§ What the task requires
Take the lines below beginning at the line that has "Screen dimensions: 1087x518" and stopping after the line that has "The height and width of the screenshot is (610, 642).", and print them exactly as they are, with no other lines.

┄┄┄┄┄┄┄┄┄┄

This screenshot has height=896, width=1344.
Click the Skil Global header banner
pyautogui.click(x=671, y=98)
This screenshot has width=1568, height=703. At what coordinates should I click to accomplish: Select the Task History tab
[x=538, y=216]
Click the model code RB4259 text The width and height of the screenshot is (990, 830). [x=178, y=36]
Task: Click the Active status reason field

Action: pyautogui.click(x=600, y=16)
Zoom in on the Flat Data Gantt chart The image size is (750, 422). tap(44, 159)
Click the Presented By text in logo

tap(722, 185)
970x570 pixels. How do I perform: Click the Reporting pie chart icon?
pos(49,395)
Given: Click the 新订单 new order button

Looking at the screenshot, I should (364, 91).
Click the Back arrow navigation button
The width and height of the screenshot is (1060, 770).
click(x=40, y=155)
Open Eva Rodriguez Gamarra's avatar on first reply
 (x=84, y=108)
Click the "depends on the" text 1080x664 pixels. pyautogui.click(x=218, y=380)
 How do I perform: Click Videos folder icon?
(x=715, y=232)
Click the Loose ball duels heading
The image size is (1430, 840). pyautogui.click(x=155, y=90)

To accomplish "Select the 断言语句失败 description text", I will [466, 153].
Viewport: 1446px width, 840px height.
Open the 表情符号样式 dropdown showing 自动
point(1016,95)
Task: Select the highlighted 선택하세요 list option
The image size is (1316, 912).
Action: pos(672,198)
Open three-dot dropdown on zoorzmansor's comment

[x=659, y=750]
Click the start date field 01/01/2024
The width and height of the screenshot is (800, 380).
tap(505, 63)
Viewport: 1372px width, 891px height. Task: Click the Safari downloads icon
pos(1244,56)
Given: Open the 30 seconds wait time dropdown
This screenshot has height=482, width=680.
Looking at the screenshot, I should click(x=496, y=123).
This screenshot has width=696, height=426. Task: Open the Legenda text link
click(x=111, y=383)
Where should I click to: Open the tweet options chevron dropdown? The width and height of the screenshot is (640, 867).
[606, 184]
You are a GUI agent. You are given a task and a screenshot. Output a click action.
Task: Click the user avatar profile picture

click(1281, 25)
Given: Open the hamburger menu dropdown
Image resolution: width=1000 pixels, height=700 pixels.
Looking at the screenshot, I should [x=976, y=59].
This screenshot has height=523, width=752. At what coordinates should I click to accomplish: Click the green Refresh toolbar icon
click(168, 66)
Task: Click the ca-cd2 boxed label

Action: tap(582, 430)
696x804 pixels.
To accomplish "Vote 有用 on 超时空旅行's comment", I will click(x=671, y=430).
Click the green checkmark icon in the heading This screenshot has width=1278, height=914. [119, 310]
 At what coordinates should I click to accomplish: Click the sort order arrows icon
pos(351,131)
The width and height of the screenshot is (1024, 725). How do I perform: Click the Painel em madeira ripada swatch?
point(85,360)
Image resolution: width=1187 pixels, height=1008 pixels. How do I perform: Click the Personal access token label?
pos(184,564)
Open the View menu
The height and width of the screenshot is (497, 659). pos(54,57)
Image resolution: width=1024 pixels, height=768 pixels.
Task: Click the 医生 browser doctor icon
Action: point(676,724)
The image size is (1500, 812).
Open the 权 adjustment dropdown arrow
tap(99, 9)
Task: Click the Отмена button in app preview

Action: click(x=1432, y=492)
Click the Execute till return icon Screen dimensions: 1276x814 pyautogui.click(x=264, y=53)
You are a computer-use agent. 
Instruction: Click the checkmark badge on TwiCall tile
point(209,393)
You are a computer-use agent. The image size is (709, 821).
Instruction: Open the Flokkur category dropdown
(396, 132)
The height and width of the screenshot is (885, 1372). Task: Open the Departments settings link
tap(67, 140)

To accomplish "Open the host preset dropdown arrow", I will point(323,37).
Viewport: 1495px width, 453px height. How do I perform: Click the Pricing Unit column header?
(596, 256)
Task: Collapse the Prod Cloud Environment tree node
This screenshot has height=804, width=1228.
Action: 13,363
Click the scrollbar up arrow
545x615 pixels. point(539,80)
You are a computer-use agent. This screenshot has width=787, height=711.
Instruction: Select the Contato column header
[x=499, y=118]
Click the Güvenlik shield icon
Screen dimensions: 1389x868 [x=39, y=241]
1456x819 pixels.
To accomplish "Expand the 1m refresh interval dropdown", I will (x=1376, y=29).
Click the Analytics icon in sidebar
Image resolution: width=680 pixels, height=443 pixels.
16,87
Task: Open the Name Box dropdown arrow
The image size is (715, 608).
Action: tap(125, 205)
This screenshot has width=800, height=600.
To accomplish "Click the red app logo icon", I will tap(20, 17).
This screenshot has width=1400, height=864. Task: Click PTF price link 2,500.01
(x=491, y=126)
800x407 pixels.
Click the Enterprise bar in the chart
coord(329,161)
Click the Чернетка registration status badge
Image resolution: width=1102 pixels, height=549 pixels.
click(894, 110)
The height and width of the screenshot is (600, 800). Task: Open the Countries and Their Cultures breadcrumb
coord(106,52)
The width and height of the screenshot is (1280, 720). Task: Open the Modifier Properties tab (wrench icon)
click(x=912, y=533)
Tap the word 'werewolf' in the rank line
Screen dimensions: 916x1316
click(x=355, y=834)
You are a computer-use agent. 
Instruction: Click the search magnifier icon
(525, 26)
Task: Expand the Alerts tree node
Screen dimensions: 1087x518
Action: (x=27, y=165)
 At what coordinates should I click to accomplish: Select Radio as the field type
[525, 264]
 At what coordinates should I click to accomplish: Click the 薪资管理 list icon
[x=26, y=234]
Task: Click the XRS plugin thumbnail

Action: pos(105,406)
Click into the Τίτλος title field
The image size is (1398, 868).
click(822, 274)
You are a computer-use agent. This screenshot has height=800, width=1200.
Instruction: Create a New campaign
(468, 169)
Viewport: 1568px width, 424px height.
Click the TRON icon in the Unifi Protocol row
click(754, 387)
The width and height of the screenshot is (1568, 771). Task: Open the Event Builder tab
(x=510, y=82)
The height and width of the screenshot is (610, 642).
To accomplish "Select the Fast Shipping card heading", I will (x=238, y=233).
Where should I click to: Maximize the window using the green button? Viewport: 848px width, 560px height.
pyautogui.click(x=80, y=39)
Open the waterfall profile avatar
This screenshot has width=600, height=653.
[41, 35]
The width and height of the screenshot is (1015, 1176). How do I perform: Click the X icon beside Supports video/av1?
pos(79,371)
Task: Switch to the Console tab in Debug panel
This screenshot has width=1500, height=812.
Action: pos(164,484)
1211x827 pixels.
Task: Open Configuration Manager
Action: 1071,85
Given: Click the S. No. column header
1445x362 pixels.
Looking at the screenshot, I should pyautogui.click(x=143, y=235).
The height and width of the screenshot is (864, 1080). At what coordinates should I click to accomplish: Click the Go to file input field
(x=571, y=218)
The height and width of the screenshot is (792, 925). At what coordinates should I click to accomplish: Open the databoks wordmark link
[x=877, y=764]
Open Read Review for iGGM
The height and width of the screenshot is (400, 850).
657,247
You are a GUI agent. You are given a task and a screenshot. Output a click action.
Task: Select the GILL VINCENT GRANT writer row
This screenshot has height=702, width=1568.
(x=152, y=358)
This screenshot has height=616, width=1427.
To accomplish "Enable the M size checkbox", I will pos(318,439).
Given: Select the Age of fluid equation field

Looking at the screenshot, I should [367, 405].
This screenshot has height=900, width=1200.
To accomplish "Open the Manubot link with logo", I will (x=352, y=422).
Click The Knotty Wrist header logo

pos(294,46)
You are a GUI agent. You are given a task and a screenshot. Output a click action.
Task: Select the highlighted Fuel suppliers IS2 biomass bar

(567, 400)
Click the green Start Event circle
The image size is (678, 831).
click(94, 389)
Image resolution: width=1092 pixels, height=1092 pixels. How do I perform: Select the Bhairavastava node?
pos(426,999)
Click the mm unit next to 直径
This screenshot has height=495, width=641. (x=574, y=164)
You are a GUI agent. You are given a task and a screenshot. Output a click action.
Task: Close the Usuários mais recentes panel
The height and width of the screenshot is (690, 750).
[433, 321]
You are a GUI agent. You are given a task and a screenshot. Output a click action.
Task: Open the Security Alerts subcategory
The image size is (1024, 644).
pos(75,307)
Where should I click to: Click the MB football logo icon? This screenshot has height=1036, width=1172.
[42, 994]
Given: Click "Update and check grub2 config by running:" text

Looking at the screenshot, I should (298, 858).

┄┄┄┄┄┄┄┄┄┄

§ Output for this exercise
Screen dimensions: 1087x518
Action: (x=27, y=165)
 At what coordinates should I click to accomplish: Select Radio as the field type
[525, 264]
 At what coordinates should I click to accomplish: Click the 薪资管理 list icon
[x=26, y=234]
Task: Click the XRS plugin thumbnail

Action: pos(105,406)
Click into the Τίτλος title field
The image size is (1398, 868).
click(822, 274)
You are a computer-use agent. This screenshot has height=800, width=1200.
Instruction: Create a New campaign
(468, 169)
Viewport: 1568px width, 424px height.
Click the TRON icon in the Unifi Protocol row
click(754, 387)
The width and height of the screenshot is (1568, 771). Task: Open the Event Builder tab
(x=510, y=82)
The height and width of the screenshot is (610, 642).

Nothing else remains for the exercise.